Stored data
════════

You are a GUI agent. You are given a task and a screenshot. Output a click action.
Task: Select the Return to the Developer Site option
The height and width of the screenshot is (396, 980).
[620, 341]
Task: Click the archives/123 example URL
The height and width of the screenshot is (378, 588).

════════

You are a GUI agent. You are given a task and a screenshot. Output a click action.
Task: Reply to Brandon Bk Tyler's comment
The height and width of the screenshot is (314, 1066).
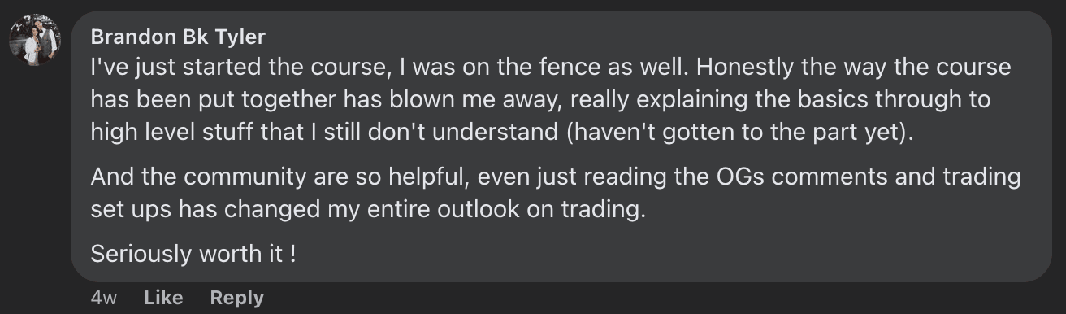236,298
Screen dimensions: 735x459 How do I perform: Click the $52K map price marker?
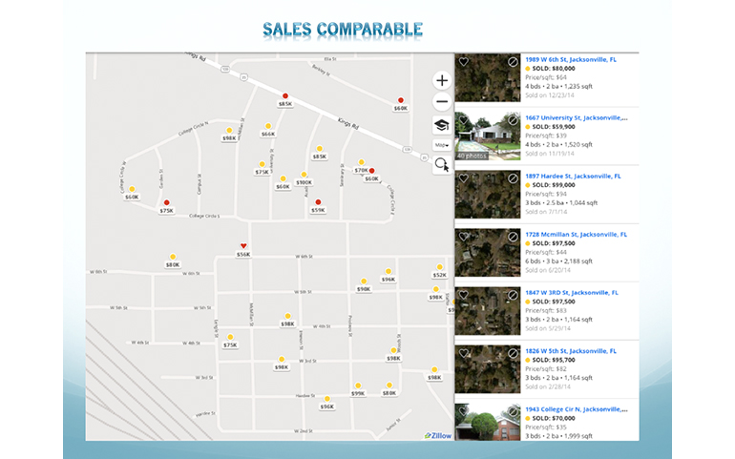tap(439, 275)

════════

Above are the records. Print exactly, and only, the lines from the line with "Task: Select the" to the line with "The height and width of the screenshot is (378, 588).", both inclusive.

**Written response**
Task: Select the Return to the Developer Site option
The height and width of the screenshot is (396, 980).
[620, 341]
Task: Click the archives/123 example URL
The height and width of the screenshot is (378, 588).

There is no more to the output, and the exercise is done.